# The Quiet Hours

> Overlapping outages hide how much time is really dark. Collapse them into the truth.

Canonical URL: <https://datadriven.io/problems/the-quiet-hours>

Domain: Python · Difficulty: medium · Seniority: mid

## Problem

A monitoring service records maintenance windows as `[start, end]` minute offsets in `windows`, arriving in no particular order and often overlapping or fully containing one another. Collapse them into the fewest non-overlapping windows that cover the same time, where two windows that touch at an endpoint count as one continuous window. Return the windows ordered earliest first.

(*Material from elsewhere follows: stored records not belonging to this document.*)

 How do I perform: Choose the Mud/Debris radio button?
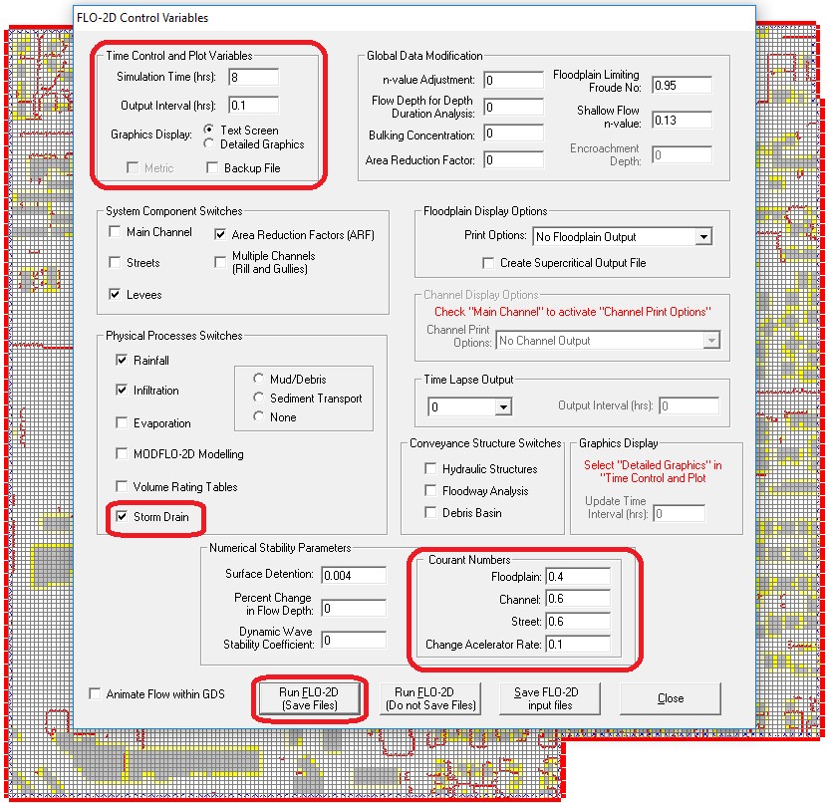(x=260, y=379)
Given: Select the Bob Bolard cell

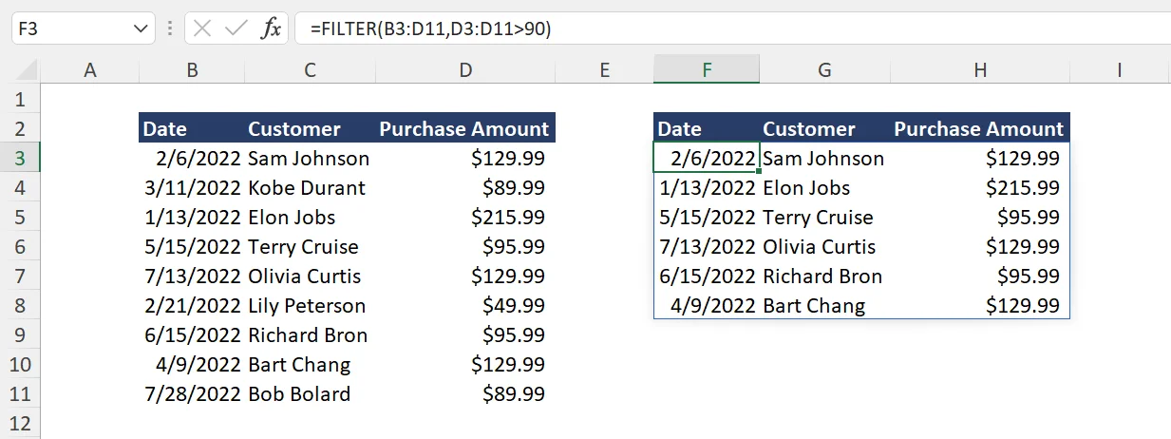Looking at the screenshot, I should click(x=299, y=393).
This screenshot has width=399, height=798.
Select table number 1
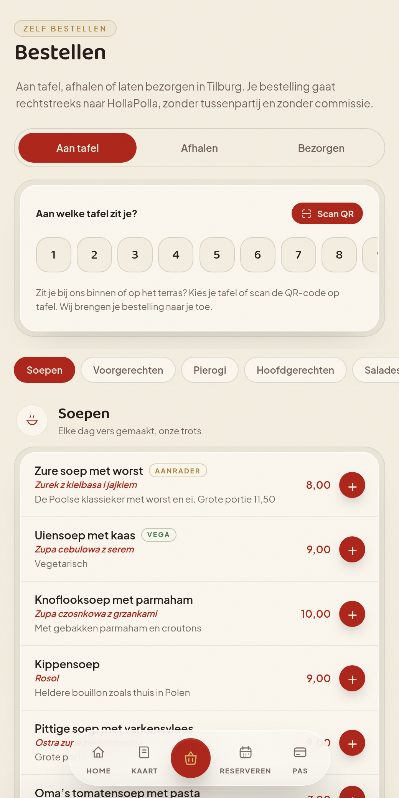tap(54, 255)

## Worked solution and explanation

### Why this problem exists in real interviews

This is the merge step of mergesort wearing a maintenance-window costume. The skill being probed: can you take ranges that overlap, touch, or nest, and fold them into one canonical set? Anyone can see that [0,20] and [10,25] should become [0,25]. The trick is doing it without conflating which interval you are extending. The two mistakes that separate candidates are forgetting to order by start first, so out-of-order windows never get a chance to meet, and comparing each window to the next ORIGINAL window instead of the running merged window. Get the second one wrong and [1,5],[2,3],[4,8] never chains into [1,8].

---

### Break down the requirements

#### Step 1: Order by start so overlaps become neighbors

Two windows can only overlap if, once sorted by start time, they sit next to each other or share an endpoint. Sorting by the start value turns a global overlap problem into a local one: you only ever have to look at the window directly behind you. Input arrives unordered, so this step is not optional.

#### Step 2: Seed the output with a mutable first window

Copy the earliest window into the result as the first 'current' range. It must be a fresh list, not a reference into the input, because the next step mutates its end in place and you do not want to corrupt the caller's data.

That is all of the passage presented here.